[TASK DIRECTIONS] The expected answer is a bare count of the lines in the data below that contain "computer".

Stored data:
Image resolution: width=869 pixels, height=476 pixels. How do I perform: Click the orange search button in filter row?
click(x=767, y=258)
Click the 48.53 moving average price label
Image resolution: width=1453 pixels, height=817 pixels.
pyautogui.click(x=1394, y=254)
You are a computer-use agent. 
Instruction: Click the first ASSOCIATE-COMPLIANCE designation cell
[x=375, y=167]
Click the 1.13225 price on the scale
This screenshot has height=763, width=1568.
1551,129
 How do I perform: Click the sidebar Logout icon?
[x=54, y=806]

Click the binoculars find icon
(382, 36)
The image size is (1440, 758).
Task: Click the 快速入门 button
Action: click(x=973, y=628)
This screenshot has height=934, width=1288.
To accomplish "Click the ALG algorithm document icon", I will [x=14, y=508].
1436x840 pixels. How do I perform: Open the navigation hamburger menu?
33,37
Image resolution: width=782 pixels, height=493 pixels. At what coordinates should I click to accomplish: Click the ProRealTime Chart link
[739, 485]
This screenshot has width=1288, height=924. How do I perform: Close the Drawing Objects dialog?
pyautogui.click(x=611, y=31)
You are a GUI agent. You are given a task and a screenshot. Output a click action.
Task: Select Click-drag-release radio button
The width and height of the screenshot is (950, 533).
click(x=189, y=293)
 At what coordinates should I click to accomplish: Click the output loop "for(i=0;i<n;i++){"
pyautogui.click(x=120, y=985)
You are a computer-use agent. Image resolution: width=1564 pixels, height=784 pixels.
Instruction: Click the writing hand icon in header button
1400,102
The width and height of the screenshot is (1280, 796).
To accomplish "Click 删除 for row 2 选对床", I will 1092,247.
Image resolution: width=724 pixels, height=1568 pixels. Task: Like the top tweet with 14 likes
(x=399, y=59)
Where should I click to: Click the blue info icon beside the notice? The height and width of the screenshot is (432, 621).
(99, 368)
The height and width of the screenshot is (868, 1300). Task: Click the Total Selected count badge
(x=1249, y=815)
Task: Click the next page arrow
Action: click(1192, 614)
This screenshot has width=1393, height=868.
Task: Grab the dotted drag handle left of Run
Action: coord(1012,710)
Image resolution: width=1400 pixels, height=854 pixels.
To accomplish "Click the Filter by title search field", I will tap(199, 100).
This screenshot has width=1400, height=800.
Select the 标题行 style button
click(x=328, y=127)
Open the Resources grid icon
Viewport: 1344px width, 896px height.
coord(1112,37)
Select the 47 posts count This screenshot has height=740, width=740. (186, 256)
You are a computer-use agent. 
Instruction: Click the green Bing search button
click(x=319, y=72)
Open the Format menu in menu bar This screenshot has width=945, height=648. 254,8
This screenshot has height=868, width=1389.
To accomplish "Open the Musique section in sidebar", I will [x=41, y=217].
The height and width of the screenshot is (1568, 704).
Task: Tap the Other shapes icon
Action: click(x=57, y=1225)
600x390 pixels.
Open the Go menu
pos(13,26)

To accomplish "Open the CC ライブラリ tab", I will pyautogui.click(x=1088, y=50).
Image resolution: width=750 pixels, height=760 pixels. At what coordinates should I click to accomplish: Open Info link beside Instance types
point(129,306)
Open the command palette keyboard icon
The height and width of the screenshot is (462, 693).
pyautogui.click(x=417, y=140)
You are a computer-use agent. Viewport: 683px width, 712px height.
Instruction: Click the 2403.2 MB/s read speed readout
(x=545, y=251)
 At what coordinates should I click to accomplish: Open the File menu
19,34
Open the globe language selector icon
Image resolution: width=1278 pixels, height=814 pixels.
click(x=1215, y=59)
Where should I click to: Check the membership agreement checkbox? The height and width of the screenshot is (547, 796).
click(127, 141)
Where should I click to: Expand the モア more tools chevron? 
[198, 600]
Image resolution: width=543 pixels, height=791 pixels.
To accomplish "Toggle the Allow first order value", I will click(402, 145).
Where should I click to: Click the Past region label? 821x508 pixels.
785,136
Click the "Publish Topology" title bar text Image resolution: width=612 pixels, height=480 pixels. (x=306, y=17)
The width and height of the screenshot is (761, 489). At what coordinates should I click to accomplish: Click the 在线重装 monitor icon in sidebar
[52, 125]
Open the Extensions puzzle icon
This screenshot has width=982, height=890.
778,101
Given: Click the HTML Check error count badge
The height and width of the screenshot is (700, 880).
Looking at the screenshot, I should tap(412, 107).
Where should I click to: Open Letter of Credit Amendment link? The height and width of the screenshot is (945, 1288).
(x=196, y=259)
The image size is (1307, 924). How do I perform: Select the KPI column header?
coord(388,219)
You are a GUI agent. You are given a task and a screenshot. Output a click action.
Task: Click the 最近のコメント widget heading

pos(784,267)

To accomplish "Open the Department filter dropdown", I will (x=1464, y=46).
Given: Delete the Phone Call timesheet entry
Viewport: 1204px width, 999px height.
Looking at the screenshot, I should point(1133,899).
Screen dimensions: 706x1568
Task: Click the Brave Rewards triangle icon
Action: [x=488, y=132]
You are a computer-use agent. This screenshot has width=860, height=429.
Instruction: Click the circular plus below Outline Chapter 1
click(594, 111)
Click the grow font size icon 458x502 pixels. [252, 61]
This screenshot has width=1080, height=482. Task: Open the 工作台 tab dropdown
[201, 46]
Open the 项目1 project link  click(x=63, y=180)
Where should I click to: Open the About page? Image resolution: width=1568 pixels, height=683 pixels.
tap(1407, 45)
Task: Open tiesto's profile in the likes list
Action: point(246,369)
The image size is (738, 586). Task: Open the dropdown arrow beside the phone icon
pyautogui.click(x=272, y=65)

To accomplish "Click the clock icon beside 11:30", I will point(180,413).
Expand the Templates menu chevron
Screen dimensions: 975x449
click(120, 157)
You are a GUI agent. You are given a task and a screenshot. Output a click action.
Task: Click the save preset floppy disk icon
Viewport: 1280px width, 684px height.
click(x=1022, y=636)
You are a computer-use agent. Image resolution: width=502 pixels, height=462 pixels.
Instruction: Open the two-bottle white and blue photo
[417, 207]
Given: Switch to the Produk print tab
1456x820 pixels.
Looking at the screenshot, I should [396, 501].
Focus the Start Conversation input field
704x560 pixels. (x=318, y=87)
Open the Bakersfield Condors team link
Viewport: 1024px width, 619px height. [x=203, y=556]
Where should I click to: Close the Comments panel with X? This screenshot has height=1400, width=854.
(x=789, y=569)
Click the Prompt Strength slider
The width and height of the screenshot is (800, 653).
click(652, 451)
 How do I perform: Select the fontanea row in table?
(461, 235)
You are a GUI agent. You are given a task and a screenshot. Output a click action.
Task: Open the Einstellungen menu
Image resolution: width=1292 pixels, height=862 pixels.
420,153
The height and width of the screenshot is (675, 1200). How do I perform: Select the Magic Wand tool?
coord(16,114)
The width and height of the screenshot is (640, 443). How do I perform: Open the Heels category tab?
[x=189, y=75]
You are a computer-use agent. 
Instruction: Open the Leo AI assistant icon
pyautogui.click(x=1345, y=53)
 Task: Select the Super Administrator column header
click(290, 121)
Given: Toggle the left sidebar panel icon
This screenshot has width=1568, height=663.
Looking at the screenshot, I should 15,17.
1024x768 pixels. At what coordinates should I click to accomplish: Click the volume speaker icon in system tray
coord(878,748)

[SOLUTION TO THE EXERCISE] 7